## Compiti richiesti:
1. Nel testo su Paolo Rossi, in quale stadio è stata allestita la camera ardente?
2. Elenca tutti gli oggetti che il testo su Paolo Rossi cita come tipici degli anni Ottanta.
3. Scrivi il seguito del testo su Paolo Rossi, partendo dopo l'ultima frase riportata.

## Testo fornito:
┌────────
E' come se Paolo Rossi si fosse portato via gli anni Ottanta. Di televisori in bianco e in nero, mangianastri, robot, borselli e vacanze lunghe vissute tutti insieme sotto lo stesso ombrellone, in modo corale come quel mondiale: il Mondiale. Di pareggi, critiche e rinascita. Di classe e marcature a uomo, palleggio e contropiede, gregari e protagonisti assoluti, autentici. L'Italia di Gaetano Scirea, Dino Zoff e tutti gli altri. L'Italia di Sandro Pertini che si alza in piedi e chi se ne frega della forma, gol! L'Italia senza stereotipi e che non è scritto da nessuna parte che i sogni debbano per forza andare in fumo. Se non quello della pipa di un allenatore, solo apparentemente con il broncio, ma con la squadra tutta dalla sua parte. Paolo Rossi - improvvisamente come uno dei suoi gol - s'è portato via tutto questo. Ma nella fretta, perché i veri cannonieri le cose le fanno sempre molto rapidamente, una cosa se l'è dimenticata, ce l'ha lasciata: la memoria. Di quell'estate azzurra, così fantastica grazie ai gol di uomo semplice che ricorderemo - per sempre - con le braccia al cielo, il sorriso sulle labbra e il tricolore sul cuore. Paolo Rossi! Paolo Rossi! Paolo Rossi!».

La lunga veglia dei vicentini

I vicentini si sono messi in fila a centinaia, a migliaia, da ieri sera per attendere il proprio turno, al freddo e fino a che ha fatto buio, per salutare nel mitico stadio Menti il feretro in noce chiaro con la salma del campione del Mundial dell'82.

Oggi è lutto cittadino a Vicenza, e a Prato, che ha dato i natali a Paolo Rossi. Nel primo pomeriggio di ieri si contavano già oltre 1.500 persone, su una fila che aveva raggiunto il chilometro di lunghezza, per accedere sul prato del Menti, dove è stata allestita la camera ardente.
└────────
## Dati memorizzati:
┌────────
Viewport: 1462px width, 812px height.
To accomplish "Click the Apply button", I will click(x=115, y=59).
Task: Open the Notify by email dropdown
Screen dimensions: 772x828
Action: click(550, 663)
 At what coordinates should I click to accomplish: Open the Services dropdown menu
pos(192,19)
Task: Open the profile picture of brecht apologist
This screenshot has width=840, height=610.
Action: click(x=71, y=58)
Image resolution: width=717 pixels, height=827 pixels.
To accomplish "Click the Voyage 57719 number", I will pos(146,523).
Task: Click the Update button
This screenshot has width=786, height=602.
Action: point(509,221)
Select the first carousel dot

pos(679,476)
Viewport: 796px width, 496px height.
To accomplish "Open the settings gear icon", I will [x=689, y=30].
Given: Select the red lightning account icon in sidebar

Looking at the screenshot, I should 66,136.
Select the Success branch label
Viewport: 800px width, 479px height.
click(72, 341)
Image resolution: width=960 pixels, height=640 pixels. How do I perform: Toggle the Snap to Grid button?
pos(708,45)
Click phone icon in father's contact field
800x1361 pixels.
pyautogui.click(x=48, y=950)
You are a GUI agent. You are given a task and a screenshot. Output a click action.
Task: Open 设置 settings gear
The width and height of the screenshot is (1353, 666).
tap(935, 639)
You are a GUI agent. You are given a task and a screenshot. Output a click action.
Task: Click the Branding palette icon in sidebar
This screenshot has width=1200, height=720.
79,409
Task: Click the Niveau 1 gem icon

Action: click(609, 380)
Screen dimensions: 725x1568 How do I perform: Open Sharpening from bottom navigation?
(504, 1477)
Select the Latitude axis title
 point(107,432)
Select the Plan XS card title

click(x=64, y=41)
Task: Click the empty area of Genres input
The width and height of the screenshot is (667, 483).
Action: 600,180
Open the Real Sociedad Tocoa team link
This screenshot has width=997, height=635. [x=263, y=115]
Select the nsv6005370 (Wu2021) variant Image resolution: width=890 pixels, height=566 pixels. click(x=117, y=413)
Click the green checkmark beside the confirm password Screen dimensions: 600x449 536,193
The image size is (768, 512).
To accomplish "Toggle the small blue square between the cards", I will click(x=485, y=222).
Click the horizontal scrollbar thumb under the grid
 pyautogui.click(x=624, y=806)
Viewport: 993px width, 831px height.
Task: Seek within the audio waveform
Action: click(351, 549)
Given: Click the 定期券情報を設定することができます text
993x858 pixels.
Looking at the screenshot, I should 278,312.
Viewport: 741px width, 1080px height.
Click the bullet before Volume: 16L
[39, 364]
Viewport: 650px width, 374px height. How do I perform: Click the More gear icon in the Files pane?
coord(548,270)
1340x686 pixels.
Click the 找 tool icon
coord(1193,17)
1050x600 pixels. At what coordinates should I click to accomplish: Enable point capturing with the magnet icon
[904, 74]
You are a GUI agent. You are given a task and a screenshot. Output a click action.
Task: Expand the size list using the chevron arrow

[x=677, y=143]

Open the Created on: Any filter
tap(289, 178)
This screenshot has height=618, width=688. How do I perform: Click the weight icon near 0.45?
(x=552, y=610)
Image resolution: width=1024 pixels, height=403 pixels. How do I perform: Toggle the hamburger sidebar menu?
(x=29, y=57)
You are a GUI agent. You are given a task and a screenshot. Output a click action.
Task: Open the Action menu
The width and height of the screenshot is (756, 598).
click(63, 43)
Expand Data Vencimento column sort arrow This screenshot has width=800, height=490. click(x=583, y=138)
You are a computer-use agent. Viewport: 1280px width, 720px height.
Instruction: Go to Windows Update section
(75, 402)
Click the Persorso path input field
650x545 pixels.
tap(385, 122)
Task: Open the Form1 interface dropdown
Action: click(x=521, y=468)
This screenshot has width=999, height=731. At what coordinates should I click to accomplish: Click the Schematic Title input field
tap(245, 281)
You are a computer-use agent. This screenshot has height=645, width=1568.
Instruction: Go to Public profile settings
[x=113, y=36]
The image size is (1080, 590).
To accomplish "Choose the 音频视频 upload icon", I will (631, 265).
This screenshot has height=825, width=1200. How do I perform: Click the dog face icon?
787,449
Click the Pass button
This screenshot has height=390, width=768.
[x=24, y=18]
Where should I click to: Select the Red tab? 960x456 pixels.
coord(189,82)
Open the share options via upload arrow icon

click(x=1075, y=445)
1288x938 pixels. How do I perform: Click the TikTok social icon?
└────────
## Risposte scritte:
1. Nello stadio Menti.

2. Televisori in bianco e nero, mangianastri, robot, borselli.

3.
«Arrivò a Vicenza quasi come uno sconosciuto - ha commentato Antonio, un anziano tifoso - al punto che i quotidiani sportivi nazionali lo avevano inserito tra le riserve. Ma ci mise poco a conquistare il posto in squadra e a diventare un protagonista». «Sembrava uno studente liceale tanto era giovane - ha ricordato il signor Giovanni, che lo vedeva far colazione negli anni '70 nel bar sotto casa - e anche allora era sempre sorridente e felice». La bara è stata sistemata all'uscita degli spogliatoi, sotto la tribuna centrale. Subito è stata sommersa di fiori e di maglie biancorosse con il numero 9. In mattinata, invece, erano apparsi numerosissimi in città striscioni bianchi con la scritta ' Rossi Gol', ricordo di un vecchio slogan che comparve al Menti nella stagione 1976-1977, in serie B, quando le reti a ripetizione dell'allora sconosciuto Paolo Rossi portarono la squadra veneta in serie A.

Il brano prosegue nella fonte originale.